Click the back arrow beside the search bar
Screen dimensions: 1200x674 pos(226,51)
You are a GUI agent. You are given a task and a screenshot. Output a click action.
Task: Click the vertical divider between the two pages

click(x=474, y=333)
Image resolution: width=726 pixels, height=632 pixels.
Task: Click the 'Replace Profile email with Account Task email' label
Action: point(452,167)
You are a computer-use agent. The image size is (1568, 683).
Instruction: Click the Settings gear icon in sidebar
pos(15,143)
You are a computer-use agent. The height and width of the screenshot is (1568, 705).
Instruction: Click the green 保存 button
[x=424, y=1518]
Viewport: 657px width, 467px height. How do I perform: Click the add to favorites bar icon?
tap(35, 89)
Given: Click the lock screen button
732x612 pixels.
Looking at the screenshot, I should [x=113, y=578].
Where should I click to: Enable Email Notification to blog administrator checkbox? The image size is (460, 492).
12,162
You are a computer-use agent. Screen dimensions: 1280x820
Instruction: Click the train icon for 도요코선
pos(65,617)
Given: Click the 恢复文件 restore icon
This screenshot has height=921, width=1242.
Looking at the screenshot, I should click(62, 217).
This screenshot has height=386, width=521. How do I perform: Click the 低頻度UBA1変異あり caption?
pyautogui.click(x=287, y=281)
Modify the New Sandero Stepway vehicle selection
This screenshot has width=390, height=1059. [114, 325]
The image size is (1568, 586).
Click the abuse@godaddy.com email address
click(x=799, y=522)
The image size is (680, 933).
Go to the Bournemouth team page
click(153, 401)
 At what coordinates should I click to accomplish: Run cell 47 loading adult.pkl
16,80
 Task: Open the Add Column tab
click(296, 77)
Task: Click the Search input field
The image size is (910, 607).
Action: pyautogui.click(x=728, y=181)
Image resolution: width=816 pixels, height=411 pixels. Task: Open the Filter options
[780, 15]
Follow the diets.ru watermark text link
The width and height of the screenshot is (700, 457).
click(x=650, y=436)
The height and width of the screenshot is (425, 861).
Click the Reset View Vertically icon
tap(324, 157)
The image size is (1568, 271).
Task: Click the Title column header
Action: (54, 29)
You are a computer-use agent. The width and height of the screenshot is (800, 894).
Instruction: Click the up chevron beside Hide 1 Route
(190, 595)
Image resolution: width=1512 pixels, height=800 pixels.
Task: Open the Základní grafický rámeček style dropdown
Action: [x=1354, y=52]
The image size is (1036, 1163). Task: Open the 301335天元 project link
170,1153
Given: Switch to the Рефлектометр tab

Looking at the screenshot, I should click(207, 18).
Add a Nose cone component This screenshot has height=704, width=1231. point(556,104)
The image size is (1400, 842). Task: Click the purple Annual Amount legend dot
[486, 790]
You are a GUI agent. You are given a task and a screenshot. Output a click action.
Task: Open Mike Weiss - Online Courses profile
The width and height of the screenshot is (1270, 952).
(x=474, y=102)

=-=-=-=-=

Turn these lines into a numbered list, leaving out the blank lines.

1. Click the back arrow beside the search bar
2. Screen dimensions: 1200x674 pos(226,51)
3. You are a GUI agent. You are given a task and a screenshot. Output a click action.
4. Task: Click the vertical divider between the two pages
5. click(x=474, y=333)
6. Image resolution: width=726 pixels, height=632 pixels.
7. Task: Click the 'Replace Profile email with Account Task email' label
8. Action: point(452,167)
9. You are a computer-use agent. The image size is (1568, 683).
10. Instruction: Click the Settings gear icon in sidebar
11. pos(15,143)
12. You are a computer-use agent. The height and width of the screenshot is (1568, 705).
13. Instruction: Click the green 保存 button
14. [x=424, y=1518]
15. Viewport: 657px width, 467px height. How do I perform: Click the add to favorites bar icon?
16. tap(35, 89)
17. Given: Click the lock screen button
18. 732x612 pixels.
19. Looking at the screenshot, I should [x=113, y=578].
20. Where should I click to: Enable Email Notification to blog administrator checkbox? The image size is (460, 492).
21. 12,162
22. You are a computer-use agent. Screen dimensions: 1280x820
23. Instruction: Click the train icon for 도요코선
24. pos(65,617)
25. Given: Click the 恢复文件 restore icon
26. This screenshot has height=921, width=1242.
27. Looking at the screenshot, I should click(62, 217).
28. This screenshot has height=386, width=521. How do I perform: Click the 低頻度UBA1変異あり caption?
29. pyautogui.click(x=287, y=281)
30. Modify the New Sandero Stepway vehicle selection
31. This screenshot has width=390, height=1059. [114, 325]
32. The image size is (1568, 586).
33. Click the abuse@godaddy.com email address
34. click(x=799, y=522)
35. The image size is (680, 933).
36. Go to the Bournemouth team page
37. click(153, 401)
38.  At what coordinates should I click to accomplish: Run cell 47 loading adult.pkl
39. 16,80
40.  Task: Open the Add Column tab
41. click(296, 77)
42. Task: Click the Search input field
43. The image size is (910, 607).
44. Action: pyautogui.click(x=728, y=181)
45. Image resolution: width=816 pixels, height=411 pixels. Task: Open the Filter options
46. [780, 15]
47. Follow the diets.ru watermark text link
48. The width and height of the screenshot is (700, 457).
49. click(x=650, y=436)
50. The height and width of the screenshot is (425, 861).
51. Click the Reset View Vertically icon
52. tap(324, 157)
53. The image size is (1568, 271).
54. Task: Click the Title column header
55. Action: (54, 29)
56. You are a computer-use agent. The width and height of the screenshot is (800, 894).
57. Instruction: Click the up chevron beside Hide 1 Route
58. (190, 595)
59. Image resolution: width=1512 pixels, height=800 pixels.
60. Task: Open the Základní grafický rámeček style dropdown
61. Action: [x=1354, y=52]
62. The image size is (1036, 1163). Task: Open the 301335天元 project link
63. 170,1153
64. Given: Switch to the Рефлектометр tab
65. Looking at the screenshot, I should click(207, 18).
66. Add a Nose cone component This screenshot has height=704, width=1231. point(556,104)
67. The image size is (1400, 842). Task: Click the purple Annual Amount legend dot
68. [486, 790]
69. You are a GUI agent. You are given a task and a screenshot. Output a click action.
70. Task: Open Mike Weiss - Online Courses profile
71. The width and height of the screenshot is (1270, 952).
72. (x=474, y=102)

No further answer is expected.